**SELECTED TEXT**
********
In September 2020, MSI unveiled a new line of business-oriented laptops under the "Modern", "Prestige", and "Summit" lines, and a new logo specific to these models.

Over the years, MSI has earned awards and recognitions, including being ranked among the Top 20 Taiwan Global Brands in 2008 and named one of the Top 100 Taiwan Brands in 2011. In 2015, Laptop magazine ranked MSI the fourth-best laptop brand of the year, and according to Topology Research Institute, MSI was the largest gaming laptop supplier worldwide in 2016. MSI had also been awarded the Taiwan Excellence award for fifteen consecutive years in 2013. In August 2018, MSI was rated the Best Gaming Laptop Brand of 2018 by Laptop Mag. New designs of its GS65 Stealth Thin and GE63 Raider RGB laptops earned the company an 84 out of 100 and put it on the top spot.

On 7 October 2020, MSI released a public statement about their subsidiary Starlit scalping MSI-made Nvidia GeForce RTX 3080 and 3090 graphics processing units (GPUs), and selling them for higher than MSRP on eBay.

During the 2022 Russian invasion of Ukraine, MSI refused to withdraw from the Russian market. Research by Jeffrey Sonnenfeld of Yale University put MSI in the Yale CELI List of Companies category of "Digging In - Defying Demands for Exit or Reduction of Activities", the only Taiwanese company in the database. MSI issued a statement on March 28, 2022, claiming that it abides by all international regulations in terms of its sales and operations in Russia.
********
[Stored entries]
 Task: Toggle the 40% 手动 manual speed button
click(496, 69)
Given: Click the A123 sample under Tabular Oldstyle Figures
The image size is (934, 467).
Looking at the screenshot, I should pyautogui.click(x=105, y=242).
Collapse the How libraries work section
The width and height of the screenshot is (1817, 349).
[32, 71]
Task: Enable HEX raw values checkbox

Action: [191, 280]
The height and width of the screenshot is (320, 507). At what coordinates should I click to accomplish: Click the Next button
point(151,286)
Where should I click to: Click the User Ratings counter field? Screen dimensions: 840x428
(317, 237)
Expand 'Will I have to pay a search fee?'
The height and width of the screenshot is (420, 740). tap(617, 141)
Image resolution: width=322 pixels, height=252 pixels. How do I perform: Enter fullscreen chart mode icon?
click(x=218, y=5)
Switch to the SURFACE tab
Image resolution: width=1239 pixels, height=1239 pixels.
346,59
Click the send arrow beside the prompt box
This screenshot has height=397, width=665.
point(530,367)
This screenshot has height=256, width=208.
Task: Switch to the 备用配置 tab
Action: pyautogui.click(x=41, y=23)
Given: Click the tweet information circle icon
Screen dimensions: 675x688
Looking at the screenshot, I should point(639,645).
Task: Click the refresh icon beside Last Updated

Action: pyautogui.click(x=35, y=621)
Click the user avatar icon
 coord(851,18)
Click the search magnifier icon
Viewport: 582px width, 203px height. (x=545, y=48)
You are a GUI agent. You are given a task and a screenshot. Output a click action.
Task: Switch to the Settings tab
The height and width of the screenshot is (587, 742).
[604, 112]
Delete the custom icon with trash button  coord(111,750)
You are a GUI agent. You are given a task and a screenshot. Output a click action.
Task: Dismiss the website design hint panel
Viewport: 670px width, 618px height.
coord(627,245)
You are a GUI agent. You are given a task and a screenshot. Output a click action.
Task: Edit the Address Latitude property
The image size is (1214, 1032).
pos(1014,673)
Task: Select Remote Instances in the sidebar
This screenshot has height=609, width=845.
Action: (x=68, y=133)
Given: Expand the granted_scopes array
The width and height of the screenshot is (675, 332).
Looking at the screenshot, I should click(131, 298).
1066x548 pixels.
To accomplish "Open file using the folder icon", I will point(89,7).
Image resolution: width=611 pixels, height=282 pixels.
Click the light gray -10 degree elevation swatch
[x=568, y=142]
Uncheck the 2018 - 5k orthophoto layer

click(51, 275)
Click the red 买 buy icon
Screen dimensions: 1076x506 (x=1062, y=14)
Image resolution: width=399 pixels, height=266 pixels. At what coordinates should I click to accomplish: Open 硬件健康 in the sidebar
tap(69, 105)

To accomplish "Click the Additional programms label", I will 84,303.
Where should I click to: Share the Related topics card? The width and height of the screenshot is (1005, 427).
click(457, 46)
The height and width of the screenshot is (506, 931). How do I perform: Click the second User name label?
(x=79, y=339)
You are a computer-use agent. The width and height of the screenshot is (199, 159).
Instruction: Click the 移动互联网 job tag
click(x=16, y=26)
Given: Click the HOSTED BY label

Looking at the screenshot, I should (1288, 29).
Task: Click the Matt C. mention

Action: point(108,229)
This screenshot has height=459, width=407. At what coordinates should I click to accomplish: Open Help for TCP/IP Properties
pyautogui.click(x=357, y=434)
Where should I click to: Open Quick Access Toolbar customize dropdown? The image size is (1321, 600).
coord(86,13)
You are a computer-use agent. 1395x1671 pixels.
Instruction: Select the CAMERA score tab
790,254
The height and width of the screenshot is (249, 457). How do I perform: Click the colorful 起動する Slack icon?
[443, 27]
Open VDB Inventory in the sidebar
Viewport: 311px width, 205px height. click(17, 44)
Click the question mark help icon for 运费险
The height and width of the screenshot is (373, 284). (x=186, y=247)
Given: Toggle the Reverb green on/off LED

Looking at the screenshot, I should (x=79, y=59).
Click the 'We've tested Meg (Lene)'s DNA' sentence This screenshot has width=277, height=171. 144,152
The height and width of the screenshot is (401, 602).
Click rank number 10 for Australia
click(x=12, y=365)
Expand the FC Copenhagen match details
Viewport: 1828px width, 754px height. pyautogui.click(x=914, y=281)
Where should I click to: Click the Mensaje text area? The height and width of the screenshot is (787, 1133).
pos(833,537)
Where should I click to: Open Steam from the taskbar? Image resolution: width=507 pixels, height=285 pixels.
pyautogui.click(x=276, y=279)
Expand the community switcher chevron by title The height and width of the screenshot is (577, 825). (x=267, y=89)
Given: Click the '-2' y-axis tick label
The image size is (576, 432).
********
**REQUIRED ACTION 1**
According to the passage on MSI, what score did the company earn when Laptop Mag rated it the Best Gaming Laptop Brand of 2018?
**REQUIRED ACTION 2**
Carry the passage on MSI forward from its final sentence.

**WRITTEN ANSWER 1**
84 out of 100.

**WRITTEN ANSWER 2**
At Computex 2023, MSI revealed a collaboration with Mercedes-AMG for a special edition of its Alpha 17 gaming laptop. This limited-edition model features design elements inspired by the AMG performance brand, integrating the aesthetics and luxury of Mercedes-AMG with high-performance gaming hardware. The partnership emphasizes both brands' focus on speed, precision, and cutting-edge technology.

In 2024, MSI Gaming Arena hosted a Dota 2 e-sports tournament in Southeast Asia. Teams were chosen through regional qualifiers for the online playoffs, which were scheduled from September 27 to October 6.

The Discovery documentary Esports: The Rise of the New King examines the rapid transformation of gaming into a prominent sport, premiering in August 2023. It focuses on MSI's contribution to esports, particularly in hardware and cooling technology, while also showcasing events like ESL One New York and the MSI MGA finals. The program highlights the role of PC gaming in driving hardware sales and the growing partnership between manufacturers and esports tournaments.

MSI introduced new server platforms powered by Intel's Xeon processors, featuring six performance cores for improved computational performance. These servers are designed to enhance AI, data processing, and cloud computing capabilities. The new platforms highlight MSI's focus on scalability and advanced technology for high-performance computing environments.

At the 2024 Taipei Auto Show, MSI unveiled a new range of smart electric vehicle (EV) chargers. The lineup features residential and commercial models, including the EV Life charger, which is compatible with both U.S. and European charging standards. MSI's commercial chargers offer payment options and advanced management features, such as parking management via license plate recognition. Additionally, the EV AI charger has been honored with a Taiwan Excellence Award.

==Sponsorship==
The company once partnered with eSports teams Fnatic and Cloud 9.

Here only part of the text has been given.